HITECH implementation was focused around showy illusory progress (look – lots of adoption!) and the related issue of not forcing vendors to re-architect their system to be interoperable (and usable) from the start (which would have taken time / delayed said illusory progress).
Ron
He mentions one example that EHR reduces patient visits….(“one of the first effects of consumer-oriented IT is to decrease the volume of traditional visits”). I very much doubt this is generally true…..it may be part the “vision” of what EHRs might do…..always the promise that the wonderful results are just around the corner. I would be interested if you have any references that support his assertion.
correct: had to hire a bunch of quality care nurses who did massage the data to make me look great on paper……….now i have to pay for them as well.
Your group obviously doesn’t have a Kaiser-quality Dept. of Metric Massage and Manipulation.

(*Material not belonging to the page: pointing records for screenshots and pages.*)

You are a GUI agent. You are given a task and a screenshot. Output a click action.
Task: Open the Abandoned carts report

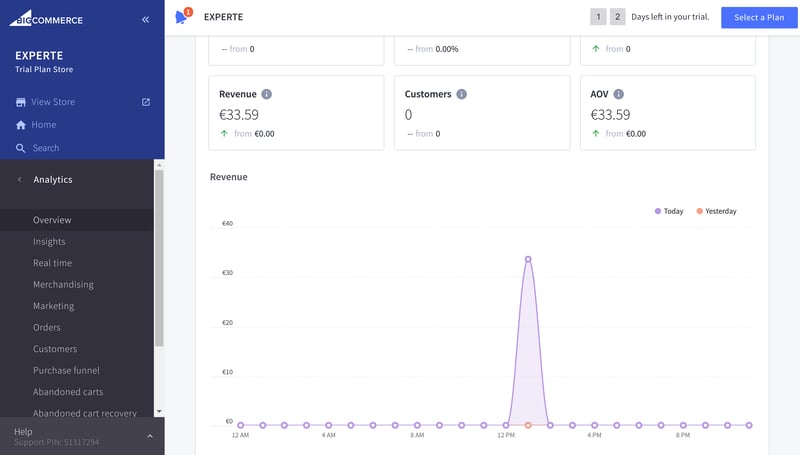[68, 392]
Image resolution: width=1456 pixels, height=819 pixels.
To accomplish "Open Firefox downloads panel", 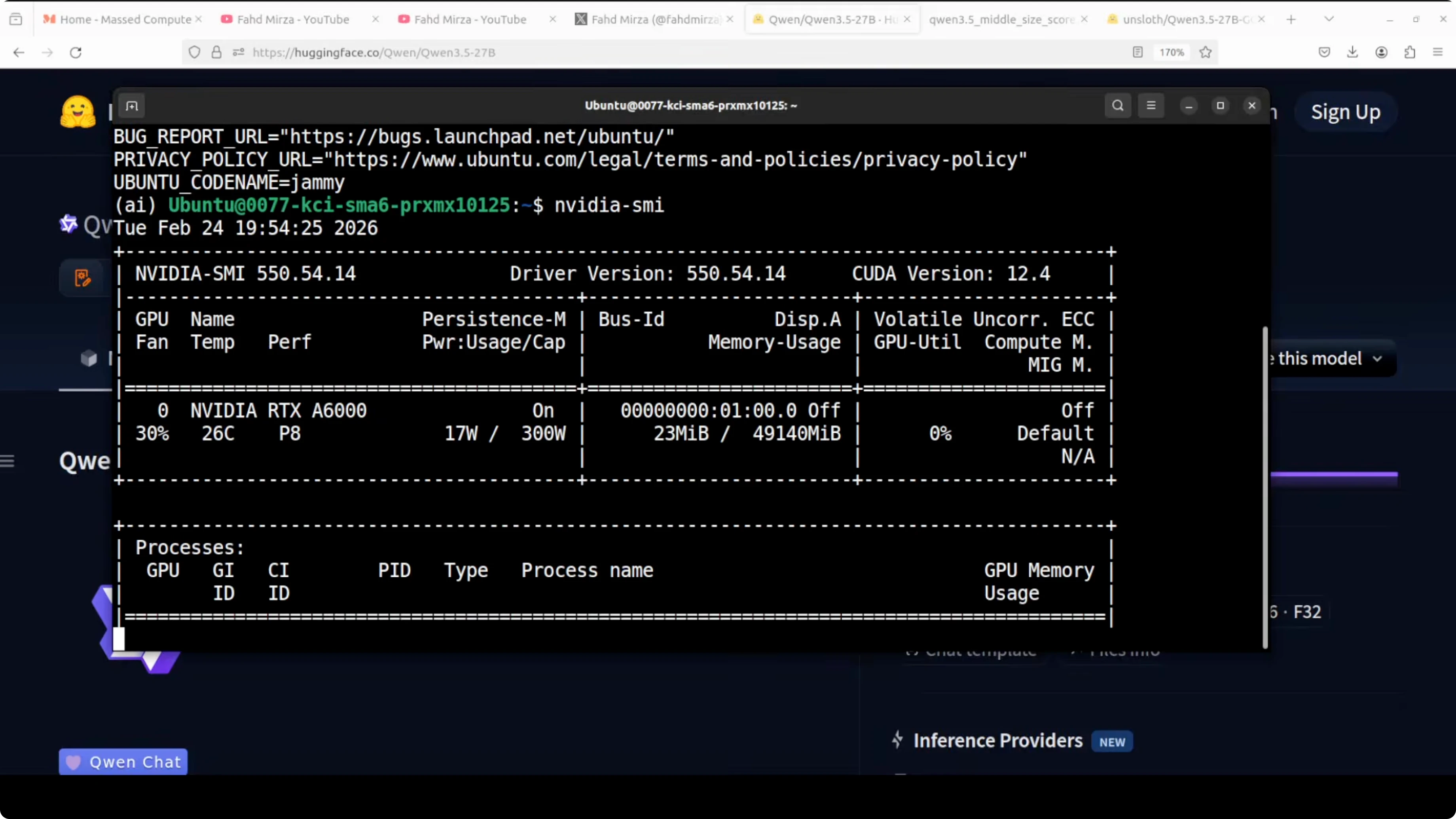I will [1353, 53].
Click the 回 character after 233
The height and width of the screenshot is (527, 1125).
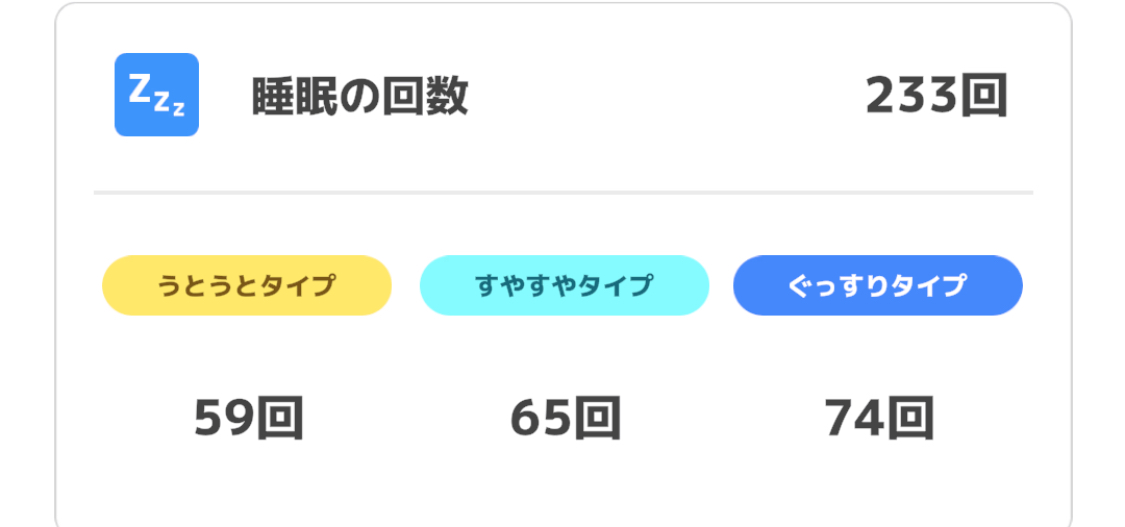pyautogui.click(x=985, y=96)
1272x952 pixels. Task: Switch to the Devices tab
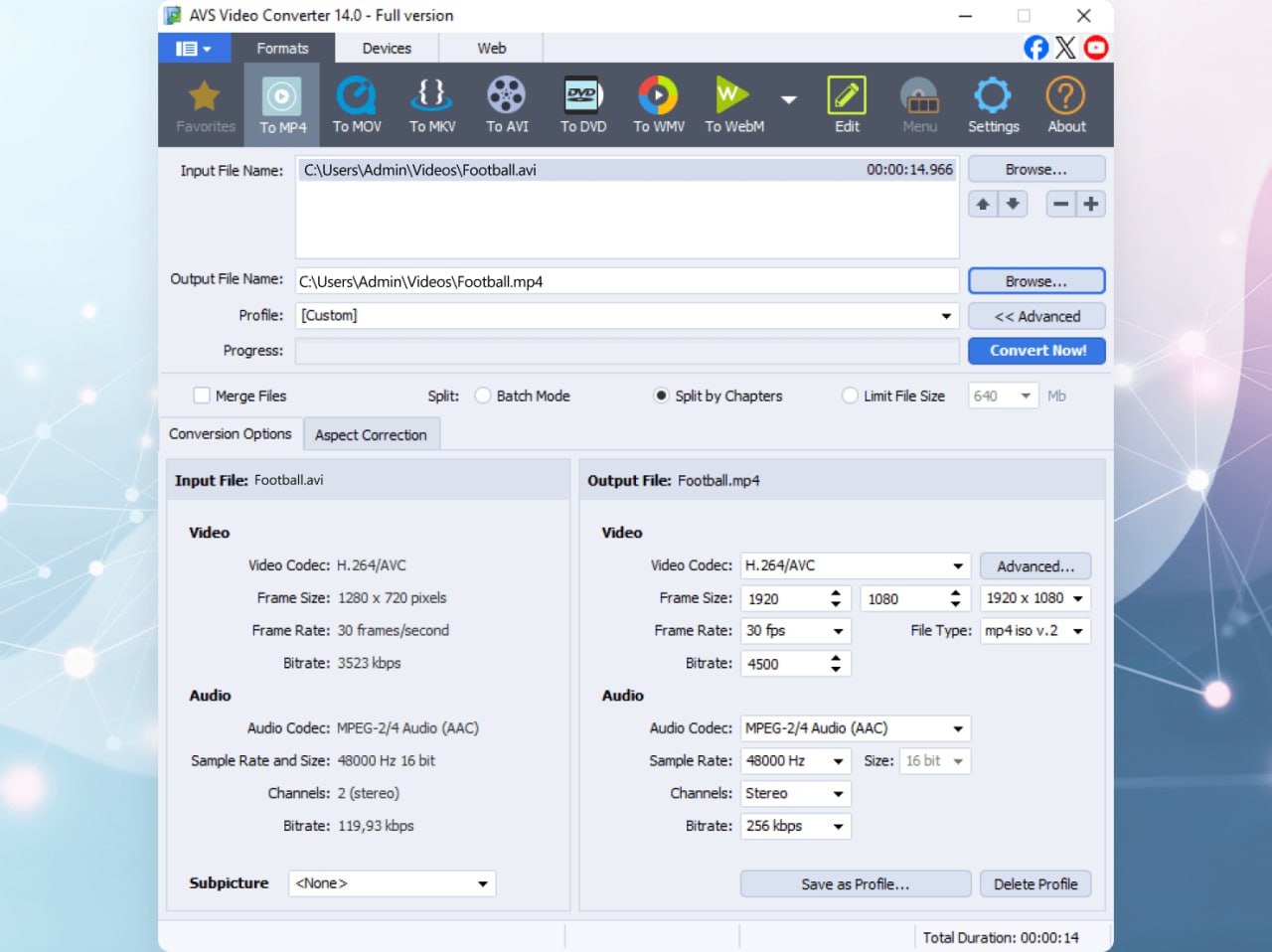(387, 47)
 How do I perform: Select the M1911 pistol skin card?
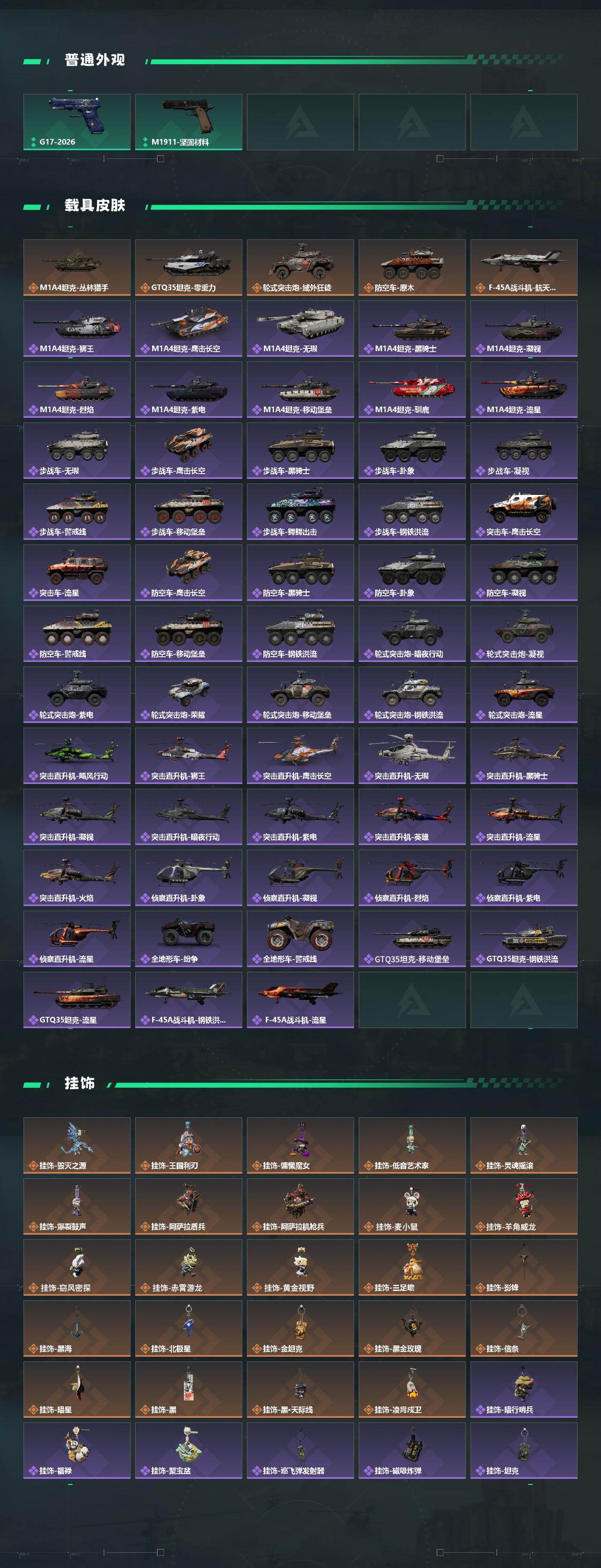pyautogui.click(x=189, y=122)
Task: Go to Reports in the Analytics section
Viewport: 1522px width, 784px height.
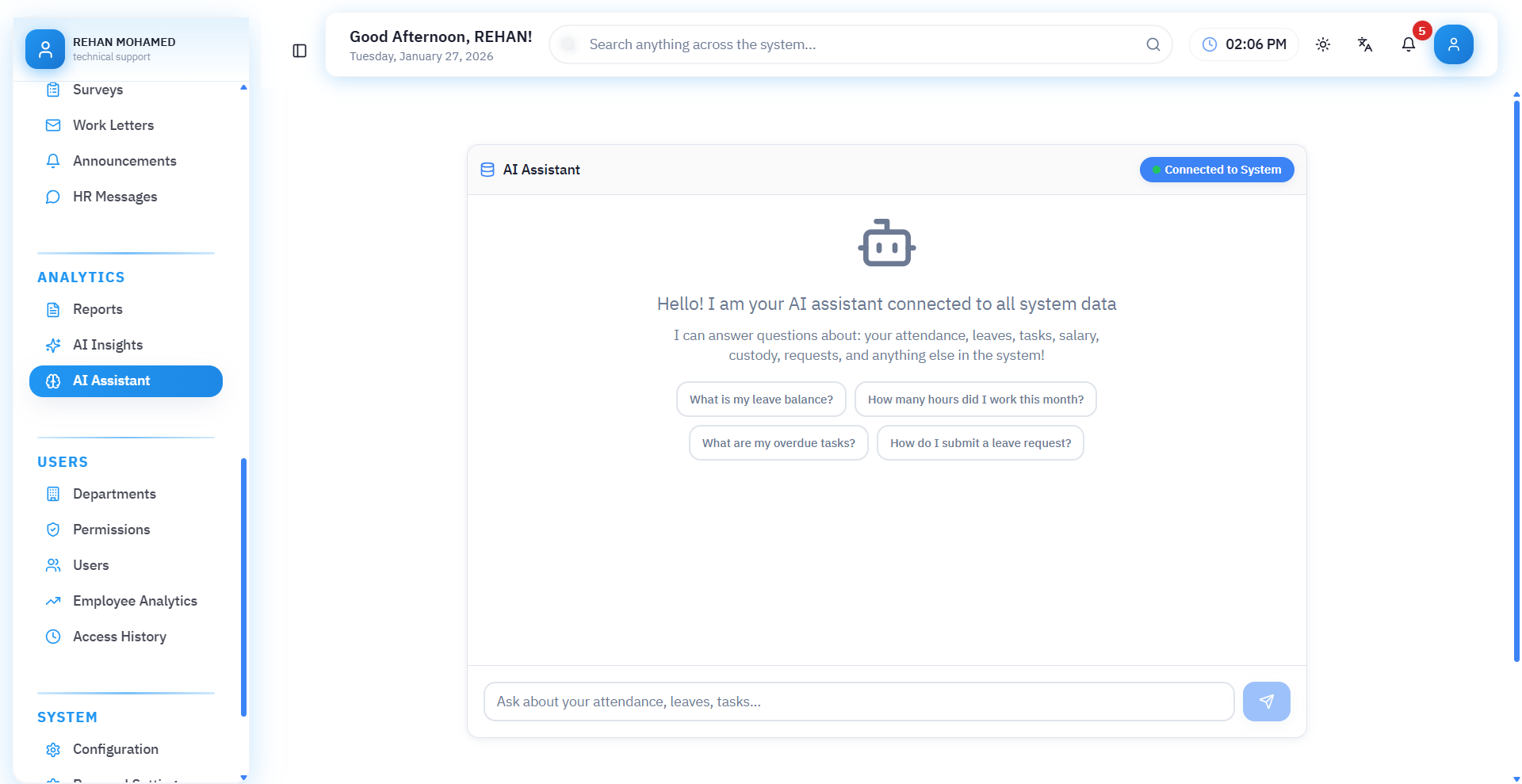Action: [98, 309]
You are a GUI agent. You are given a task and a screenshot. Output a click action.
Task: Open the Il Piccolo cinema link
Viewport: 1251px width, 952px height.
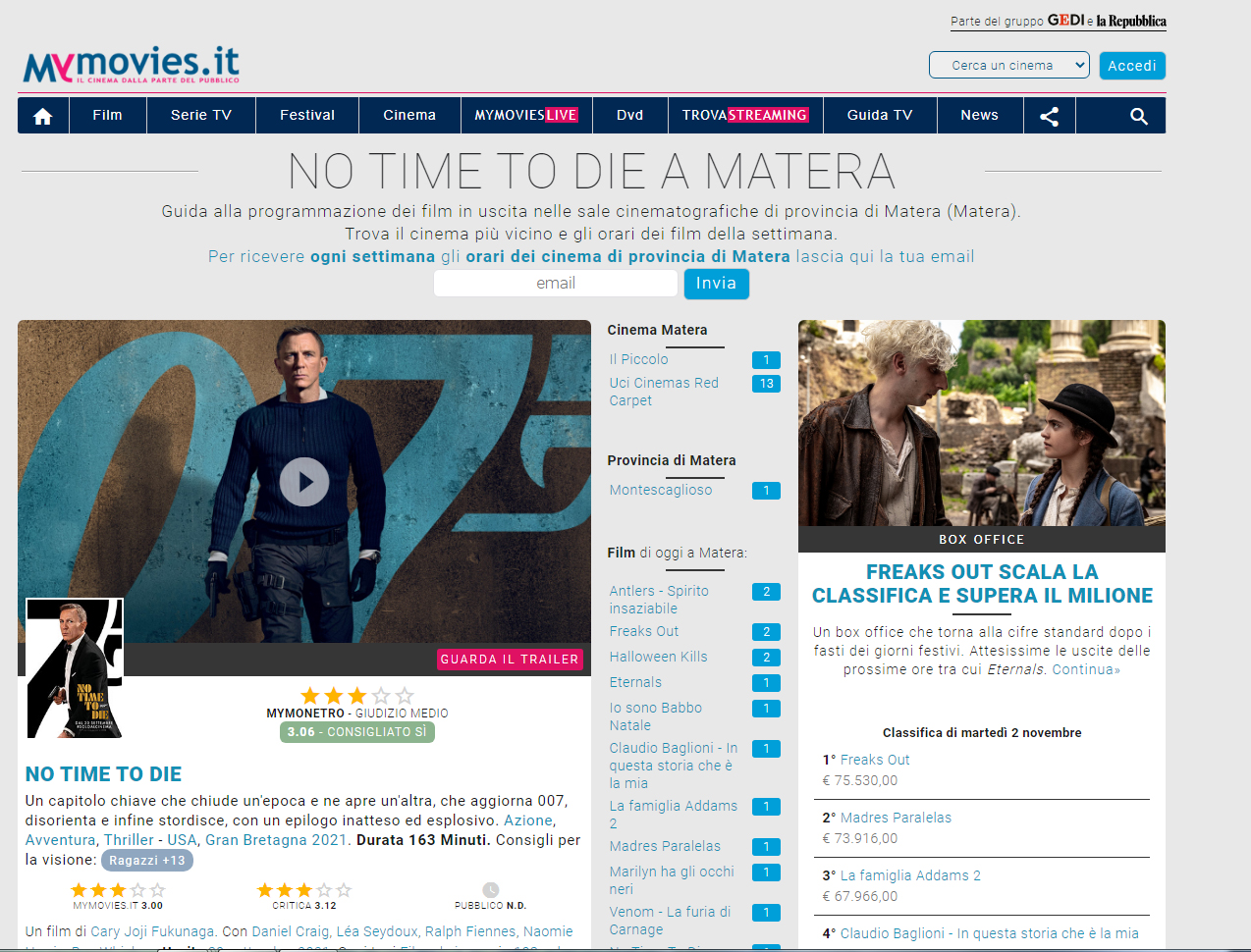point(638,360)
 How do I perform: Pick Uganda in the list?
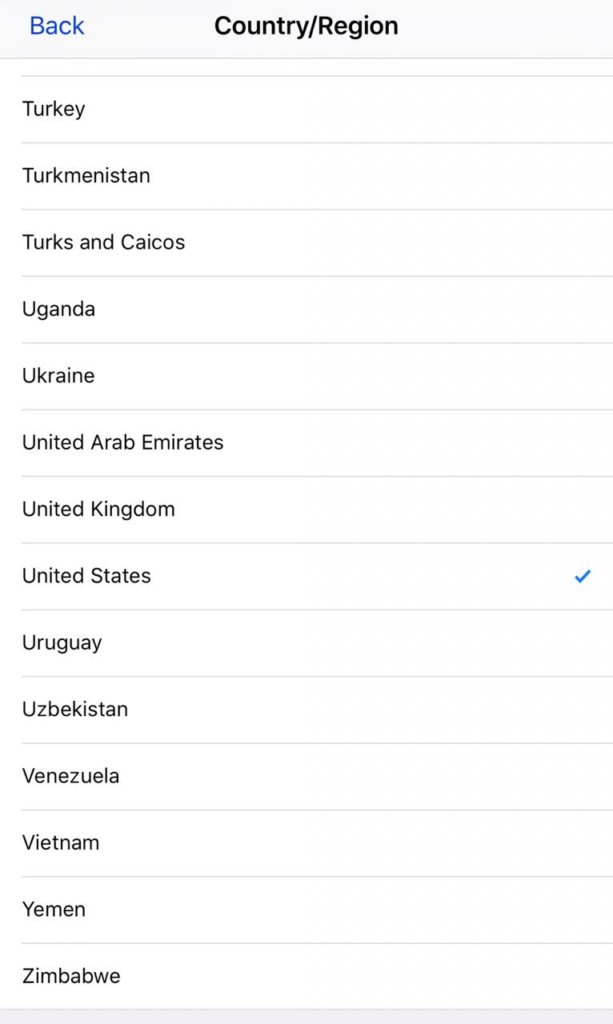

“When they implemented their EMR, patient satisfaction went up; provider satisfaction went up; quality measures went up; visits dropped by 27%.”
unfortunately when we adopted the emr: visits dropped 25%, our 80 doc physician owned group went belly up, bought by hospital, placed on volume driven model, visits went back up, patient sats went down, compensation tied to patient sats went down, visits had to go up again, quality measures went down, comp tied to quality went down, visits had to go up…..rinse and repeat.
“And the vibrancy of the Silicon Valley healthcare ecosystem (with investment dollars flooding into health IT) is another secondary effect of healthcare finally hitting its digital tipping point”
And that’s why I’m a doctor: so I can send dollars to Silicon Valley.
After interviewing nearly 100 people for my book (including 4 of the 5 ONC directors), I came away with some sympathy for David Blumenthal’s point of view (I’ll post his interview in a week or two): that getting computers into hospitals and doctors’ offices was the crucial first step, a necessarily precondition before we focused on getting the machines to talk to each other. In retrospect, that may have been a policy error, but – given the facts on he ground at the time – it was a reasonable path for the feds to take.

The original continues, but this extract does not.